▼

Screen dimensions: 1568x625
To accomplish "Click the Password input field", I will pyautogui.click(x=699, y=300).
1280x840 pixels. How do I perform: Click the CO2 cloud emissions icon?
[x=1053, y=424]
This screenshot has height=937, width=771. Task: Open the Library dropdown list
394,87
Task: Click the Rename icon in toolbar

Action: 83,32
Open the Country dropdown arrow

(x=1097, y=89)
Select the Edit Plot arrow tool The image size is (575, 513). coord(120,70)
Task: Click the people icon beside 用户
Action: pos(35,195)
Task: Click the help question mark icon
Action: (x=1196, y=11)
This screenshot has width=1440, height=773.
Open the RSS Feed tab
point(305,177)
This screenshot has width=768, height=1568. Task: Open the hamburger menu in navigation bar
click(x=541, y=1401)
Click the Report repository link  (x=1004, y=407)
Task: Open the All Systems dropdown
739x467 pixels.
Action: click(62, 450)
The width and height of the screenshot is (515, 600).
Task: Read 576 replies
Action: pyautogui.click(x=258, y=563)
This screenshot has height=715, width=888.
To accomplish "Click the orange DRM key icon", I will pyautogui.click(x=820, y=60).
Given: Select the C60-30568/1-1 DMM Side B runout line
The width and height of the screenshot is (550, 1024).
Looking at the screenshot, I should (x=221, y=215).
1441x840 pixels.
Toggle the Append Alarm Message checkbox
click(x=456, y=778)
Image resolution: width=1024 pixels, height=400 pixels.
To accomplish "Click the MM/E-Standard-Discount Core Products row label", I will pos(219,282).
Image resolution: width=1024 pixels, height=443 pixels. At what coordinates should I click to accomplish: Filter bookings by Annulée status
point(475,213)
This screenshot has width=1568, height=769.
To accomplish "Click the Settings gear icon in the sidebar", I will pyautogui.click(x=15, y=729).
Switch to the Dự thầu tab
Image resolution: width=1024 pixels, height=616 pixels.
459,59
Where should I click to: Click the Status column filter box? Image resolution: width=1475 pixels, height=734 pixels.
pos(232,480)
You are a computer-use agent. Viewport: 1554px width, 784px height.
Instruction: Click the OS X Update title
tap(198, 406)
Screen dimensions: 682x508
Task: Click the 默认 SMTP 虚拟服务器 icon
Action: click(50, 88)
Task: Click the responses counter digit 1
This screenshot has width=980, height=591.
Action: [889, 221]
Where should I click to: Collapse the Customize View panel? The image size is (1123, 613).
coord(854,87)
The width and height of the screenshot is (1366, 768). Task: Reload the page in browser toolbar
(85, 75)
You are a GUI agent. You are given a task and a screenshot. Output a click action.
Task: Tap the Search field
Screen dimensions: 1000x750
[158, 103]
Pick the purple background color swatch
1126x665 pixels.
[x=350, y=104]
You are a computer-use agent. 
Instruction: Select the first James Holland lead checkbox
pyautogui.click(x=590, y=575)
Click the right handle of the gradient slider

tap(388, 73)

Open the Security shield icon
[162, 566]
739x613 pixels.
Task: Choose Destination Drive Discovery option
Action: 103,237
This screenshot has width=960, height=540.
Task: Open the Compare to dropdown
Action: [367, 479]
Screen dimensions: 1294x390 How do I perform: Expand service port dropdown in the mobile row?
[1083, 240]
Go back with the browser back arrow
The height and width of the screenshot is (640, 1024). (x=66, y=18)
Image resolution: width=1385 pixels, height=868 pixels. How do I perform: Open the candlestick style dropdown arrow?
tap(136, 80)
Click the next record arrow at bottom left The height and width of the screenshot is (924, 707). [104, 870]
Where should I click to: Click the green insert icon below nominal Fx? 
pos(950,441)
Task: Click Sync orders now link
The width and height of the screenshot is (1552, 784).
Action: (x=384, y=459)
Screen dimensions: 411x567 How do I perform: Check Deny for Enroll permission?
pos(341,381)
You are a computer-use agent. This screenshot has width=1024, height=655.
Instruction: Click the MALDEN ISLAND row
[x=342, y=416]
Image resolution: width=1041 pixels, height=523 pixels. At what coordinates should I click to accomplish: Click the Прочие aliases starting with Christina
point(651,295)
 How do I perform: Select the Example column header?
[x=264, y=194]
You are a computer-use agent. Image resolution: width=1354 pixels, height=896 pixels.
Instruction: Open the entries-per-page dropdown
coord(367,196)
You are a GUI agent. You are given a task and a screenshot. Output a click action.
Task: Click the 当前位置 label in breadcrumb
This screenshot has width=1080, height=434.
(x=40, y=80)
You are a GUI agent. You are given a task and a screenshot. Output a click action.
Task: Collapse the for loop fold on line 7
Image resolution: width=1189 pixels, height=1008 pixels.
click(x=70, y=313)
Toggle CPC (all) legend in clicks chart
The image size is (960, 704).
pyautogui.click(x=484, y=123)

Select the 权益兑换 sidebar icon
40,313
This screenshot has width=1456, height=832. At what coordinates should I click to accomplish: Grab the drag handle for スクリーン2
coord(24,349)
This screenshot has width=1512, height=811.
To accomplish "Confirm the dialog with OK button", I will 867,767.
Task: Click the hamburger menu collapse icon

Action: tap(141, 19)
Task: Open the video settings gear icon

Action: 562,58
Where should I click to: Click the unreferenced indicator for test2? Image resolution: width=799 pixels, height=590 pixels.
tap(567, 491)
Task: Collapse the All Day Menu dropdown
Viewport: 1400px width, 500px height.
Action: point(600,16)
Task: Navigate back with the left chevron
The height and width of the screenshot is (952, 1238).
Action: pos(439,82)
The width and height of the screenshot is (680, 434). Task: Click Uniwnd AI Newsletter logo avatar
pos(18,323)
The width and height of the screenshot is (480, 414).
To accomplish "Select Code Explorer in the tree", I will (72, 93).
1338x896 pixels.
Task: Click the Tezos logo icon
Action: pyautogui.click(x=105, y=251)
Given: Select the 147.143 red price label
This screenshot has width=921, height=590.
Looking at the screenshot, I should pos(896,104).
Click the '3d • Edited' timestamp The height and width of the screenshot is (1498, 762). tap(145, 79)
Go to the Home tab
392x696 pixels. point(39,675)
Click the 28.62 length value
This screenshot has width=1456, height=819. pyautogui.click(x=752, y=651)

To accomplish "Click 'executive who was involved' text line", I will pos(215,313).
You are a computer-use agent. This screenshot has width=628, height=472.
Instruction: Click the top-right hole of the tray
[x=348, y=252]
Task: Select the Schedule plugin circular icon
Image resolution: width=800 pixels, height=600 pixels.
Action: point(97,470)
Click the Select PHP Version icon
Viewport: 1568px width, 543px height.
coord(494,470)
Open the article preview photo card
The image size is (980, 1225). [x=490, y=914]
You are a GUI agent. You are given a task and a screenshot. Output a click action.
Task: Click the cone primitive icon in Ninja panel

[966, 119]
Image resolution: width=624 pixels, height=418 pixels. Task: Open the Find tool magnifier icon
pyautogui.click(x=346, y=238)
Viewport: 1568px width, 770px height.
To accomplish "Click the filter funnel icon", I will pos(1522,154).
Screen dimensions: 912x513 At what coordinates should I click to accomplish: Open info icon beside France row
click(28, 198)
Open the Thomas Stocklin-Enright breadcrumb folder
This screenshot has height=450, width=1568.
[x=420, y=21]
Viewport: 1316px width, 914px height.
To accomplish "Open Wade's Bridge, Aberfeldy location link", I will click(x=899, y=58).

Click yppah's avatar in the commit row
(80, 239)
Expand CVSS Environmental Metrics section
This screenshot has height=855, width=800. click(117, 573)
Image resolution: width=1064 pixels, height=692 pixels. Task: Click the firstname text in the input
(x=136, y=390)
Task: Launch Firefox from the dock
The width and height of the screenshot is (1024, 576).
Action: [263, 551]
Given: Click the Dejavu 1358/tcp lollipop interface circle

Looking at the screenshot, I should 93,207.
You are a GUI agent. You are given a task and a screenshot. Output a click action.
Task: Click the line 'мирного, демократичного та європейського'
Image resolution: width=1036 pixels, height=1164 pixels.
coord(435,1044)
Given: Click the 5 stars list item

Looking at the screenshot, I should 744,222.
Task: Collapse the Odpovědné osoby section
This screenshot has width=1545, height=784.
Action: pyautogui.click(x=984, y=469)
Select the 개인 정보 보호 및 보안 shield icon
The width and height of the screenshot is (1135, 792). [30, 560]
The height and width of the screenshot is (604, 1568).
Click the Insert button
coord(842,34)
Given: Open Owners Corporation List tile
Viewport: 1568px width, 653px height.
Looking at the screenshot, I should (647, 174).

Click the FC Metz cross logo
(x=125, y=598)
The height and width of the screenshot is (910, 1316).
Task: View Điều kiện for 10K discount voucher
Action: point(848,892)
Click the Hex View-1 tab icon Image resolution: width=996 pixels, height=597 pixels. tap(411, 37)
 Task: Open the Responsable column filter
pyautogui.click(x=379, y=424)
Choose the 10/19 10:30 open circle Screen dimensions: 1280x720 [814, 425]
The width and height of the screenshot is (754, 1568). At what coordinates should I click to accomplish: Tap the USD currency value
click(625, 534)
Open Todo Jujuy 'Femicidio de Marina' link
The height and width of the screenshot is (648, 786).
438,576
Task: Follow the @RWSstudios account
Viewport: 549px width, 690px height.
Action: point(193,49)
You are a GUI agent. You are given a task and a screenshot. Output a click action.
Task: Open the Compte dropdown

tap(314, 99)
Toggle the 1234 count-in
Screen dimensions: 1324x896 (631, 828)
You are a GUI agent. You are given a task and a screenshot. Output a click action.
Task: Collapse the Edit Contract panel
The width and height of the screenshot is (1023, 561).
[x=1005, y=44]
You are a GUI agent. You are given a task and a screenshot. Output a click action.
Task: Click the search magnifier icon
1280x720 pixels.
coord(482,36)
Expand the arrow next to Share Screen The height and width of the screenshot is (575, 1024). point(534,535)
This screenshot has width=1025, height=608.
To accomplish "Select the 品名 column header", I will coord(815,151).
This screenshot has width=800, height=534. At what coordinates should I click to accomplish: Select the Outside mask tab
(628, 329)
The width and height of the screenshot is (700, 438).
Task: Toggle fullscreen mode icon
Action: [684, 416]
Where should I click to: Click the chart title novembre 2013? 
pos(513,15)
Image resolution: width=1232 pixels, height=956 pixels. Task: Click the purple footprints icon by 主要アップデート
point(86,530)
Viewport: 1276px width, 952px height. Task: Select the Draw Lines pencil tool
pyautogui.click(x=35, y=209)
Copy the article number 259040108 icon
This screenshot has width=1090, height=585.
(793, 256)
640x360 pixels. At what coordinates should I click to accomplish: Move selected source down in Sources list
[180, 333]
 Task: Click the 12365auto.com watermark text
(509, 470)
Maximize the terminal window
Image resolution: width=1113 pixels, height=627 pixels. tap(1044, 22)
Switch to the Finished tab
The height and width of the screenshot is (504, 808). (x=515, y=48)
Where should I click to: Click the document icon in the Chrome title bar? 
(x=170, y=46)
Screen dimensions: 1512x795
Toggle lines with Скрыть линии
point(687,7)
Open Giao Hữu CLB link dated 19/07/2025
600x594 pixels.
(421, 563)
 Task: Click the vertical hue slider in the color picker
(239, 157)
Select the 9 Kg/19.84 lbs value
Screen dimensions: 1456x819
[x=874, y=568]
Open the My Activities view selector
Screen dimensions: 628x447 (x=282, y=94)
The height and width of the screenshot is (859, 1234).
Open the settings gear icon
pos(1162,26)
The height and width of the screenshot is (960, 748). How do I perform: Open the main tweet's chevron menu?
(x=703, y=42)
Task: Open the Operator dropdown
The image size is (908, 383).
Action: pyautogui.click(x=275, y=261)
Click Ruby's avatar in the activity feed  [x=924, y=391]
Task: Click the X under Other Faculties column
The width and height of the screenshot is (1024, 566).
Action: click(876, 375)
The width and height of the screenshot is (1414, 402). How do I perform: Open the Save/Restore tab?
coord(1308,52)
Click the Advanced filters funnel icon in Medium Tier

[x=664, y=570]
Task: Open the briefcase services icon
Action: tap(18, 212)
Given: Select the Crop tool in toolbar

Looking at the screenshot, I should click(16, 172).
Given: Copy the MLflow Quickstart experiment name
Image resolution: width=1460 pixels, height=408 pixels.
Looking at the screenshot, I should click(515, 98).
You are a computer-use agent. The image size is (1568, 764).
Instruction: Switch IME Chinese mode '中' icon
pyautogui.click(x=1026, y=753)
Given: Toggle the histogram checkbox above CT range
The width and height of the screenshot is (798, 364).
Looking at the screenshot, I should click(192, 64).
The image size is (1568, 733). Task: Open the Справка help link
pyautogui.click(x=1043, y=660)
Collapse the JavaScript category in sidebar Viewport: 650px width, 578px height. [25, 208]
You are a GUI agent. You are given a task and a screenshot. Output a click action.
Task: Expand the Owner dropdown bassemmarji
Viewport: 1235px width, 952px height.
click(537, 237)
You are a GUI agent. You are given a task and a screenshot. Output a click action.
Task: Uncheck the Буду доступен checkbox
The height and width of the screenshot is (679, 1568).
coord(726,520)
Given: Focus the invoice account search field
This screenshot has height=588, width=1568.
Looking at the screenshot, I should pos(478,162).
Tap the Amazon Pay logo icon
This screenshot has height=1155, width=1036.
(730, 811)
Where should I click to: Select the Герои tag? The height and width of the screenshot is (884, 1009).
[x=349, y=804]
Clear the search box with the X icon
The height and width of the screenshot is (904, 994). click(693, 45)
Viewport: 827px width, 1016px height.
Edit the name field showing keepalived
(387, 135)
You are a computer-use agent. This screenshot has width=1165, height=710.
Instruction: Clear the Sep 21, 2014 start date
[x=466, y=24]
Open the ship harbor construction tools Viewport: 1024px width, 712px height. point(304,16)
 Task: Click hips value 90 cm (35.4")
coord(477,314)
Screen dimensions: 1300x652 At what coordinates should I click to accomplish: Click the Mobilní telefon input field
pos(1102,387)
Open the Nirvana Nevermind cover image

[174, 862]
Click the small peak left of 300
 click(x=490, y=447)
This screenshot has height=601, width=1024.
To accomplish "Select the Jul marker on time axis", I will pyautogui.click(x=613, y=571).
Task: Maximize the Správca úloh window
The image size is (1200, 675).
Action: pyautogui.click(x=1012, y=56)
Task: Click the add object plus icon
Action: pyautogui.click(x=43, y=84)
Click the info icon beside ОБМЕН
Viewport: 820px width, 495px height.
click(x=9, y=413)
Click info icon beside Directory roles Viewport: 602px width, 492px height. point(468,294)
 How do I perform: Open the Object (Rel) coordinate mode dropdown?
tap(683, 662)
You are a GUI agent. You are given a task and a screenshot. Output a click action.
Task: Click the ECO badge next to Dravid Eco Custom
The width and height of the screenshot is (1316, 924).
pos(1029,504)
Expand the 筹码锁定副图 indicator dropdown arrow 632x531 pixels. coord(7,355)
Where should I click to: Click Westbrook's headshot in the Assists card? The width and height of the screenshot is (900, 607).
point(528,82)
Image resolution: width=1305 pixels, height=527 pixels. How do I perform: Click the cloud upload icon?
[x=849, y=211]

▲

Exercise brief:
Starting with the line that holds "Click the Hex" and ending with the line that holds "Task: Click the search magnifier icon", retype every line in the data above exactly, and nothing else.

Result for this task:
Click the Hex View-1 tab icon Image resolution: width=996 pixels, height=597 pixels. tap(411, 37)
 Task: Open the Responsable column filter
pyautogui.click(x=379, y=424)
Choose the 10/19 10:30 open circle Screen dimensions: 1280x720 [814, 425]
The width and height of the screenshot is (754, 1568). At what coordinates should I click to accomplish: Tap the USD currency value
click(625, 534)
Open Todo Jujuy 'Femicidio de Marina' link
The height and width of the screenshot is (648, 786).
438,576
Task: Follow the @RWSstudios account
Viewport: 549px width, 690px height.
Action: point(193,49)
You are a GUI agent. You are given a task and a screenshot. Output a click action.
Task: Open the Compte dropdown

tap(314, 99)
Toggle the 1234 count-in
Screen dimensions: 1324x896 (631, 828)
You are a GUI agent. You are given a task and a screenshot. Output a click action.
Task: Collapse the Edit Contract panel
The width and height of the screenshot is (1023, 561).
[x=1005, y=44]
You are a GUI agent. You are given a task and a screenshot. Output a click action.
Task: Click the search magnifier icon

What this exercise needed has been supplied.